At the last place the hogs, which increased rapidly, were kept. But being subject to the treachery of the natives, the colonists were in continual danger of attack, and were too slothful to make due provision for their wants, so that the tenure of the settlement became like a brittle thread. The store of provisions having been spoiled by damp or eaten by vermin, their subsistence now depended precariously on fish, game, and roots. The prospects of the colony were so discouraging at the beginning of the year 1609, that, in the hope of improving them, the Company applied for a new charter with enlarged privileges. This was granted to them, on the 23d of May, under the corporate name of “The Treasurer and Company of Adventurers and Planters of the City of London for the first Colony in Virginia.” The new Association, which embraced representatives of every rank, trade, and profession, included twenty-one peers, and its list of names presents an imposing array of wealth and influence. By this charter Virginia was greatly enlarged, and made to comprise the coast-line and all islands within one hundred miles of it,—two hundred miles north and two hundred south of Point Comfort,—with all the territory within parallel lines thus distant and extending to the Pacific boundary; the Company was empowered to choose the Supreme Council in England, and, under the instructions and regulations of the last, the Governor was invested with absolute civil and military authority.

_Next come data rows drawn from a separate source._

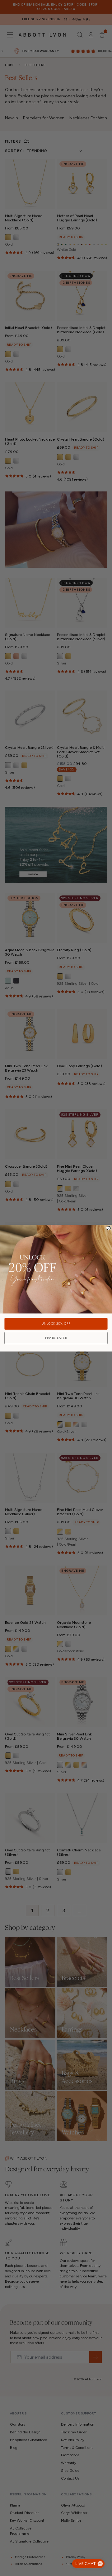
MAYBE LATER (56, 1337)
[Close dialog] (108, 1228)
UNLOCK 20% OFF (56, 1323)
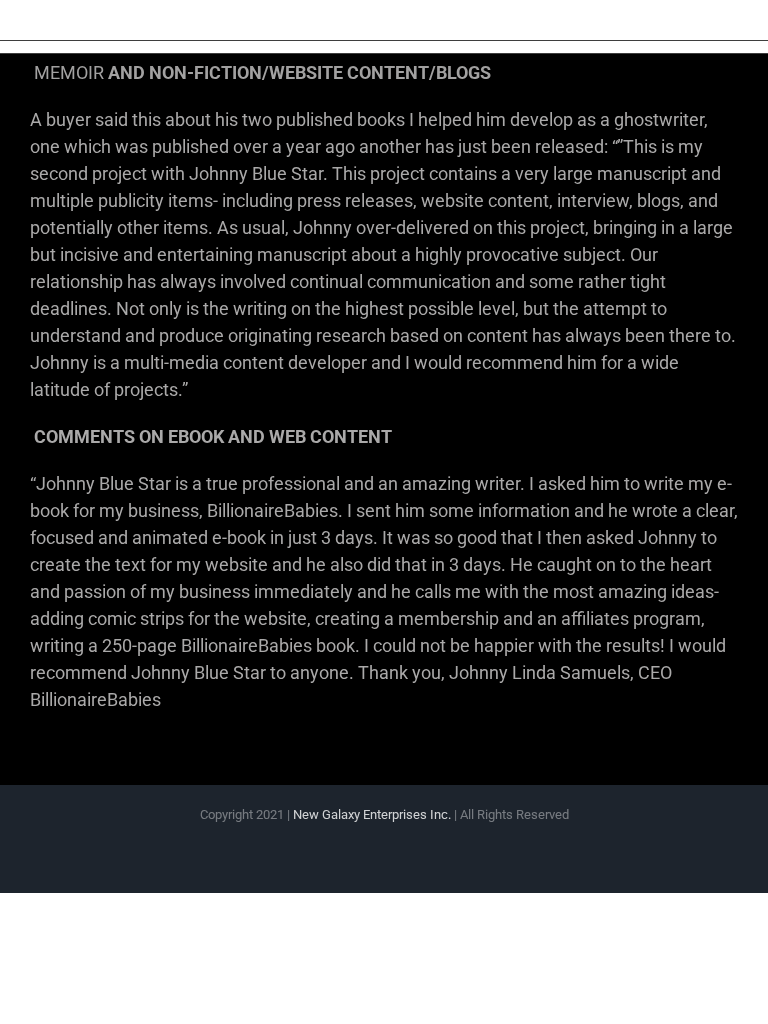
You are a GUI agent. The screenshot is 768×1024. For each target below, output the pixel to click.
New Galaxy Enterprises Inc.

With the disastrous experience of the previous unstable system, a sterner discipline seems, under attending circumstances, to have been demanded to insure success. Thomas West (Lord Delaware), the descendant of a long line of noble ancestry, received the appointment of Governor and Captain-General of Virginia. The first expedition under the second charter, which was on a grander scale than any preceding it, and which consisted of nine vessels, sailed from Plymouth on the 1st of June, 1609.
Newport, the commander of the fleet, Sir Thomas Gates, Lieutenant-General, and Sir George Somers, Admiral of Virginia, were severally authorized, whichever of them might first arrive at Jamestown, to supersede the existing administration there until the arrival of Lord Delaware, who was to embark some months later; but not being able to settle the point of precedency among themselves, they embarked together in the same vessel, which carried also the wife and daughters of Gates. Among the five hundred colonists, were the returning Captains Ratcliffe, Archer, and Martin, divers other captains and gentlemen, and, by the suggestion of Hakluyt, a number of old soldiers[236] who had been trained in the Netherlands. On the 23d of July the fleet was caught in a hurricane; a small vessel was lost, others damaged, and the “Sea Venture,” which carried Gates, Somers, and Newport, with about one hundred and fifty settlers, was cast ashore on the Bermudas. Captain Samuel Argall (a relative of Sir Thomas Smith) arrived at Jamestown in July, with a shipload of wine and provisions, to trade on private account, contrary to the regulations of the Company. As the settlers were suffering for food, they seized his supplies. Many of them at this time had gone to live among the Indians, and eighty had formed a settlement twenty miles distant from the fort. Early in August the “Blessing,” Captain Archer, and three other vessels of the delayed fleet sailed up James River, and soon after the “Diamond,” Captain Ratcliffe, appeared, without her mainmast, and she was followed in a few days by the “Swallow,” in like condition.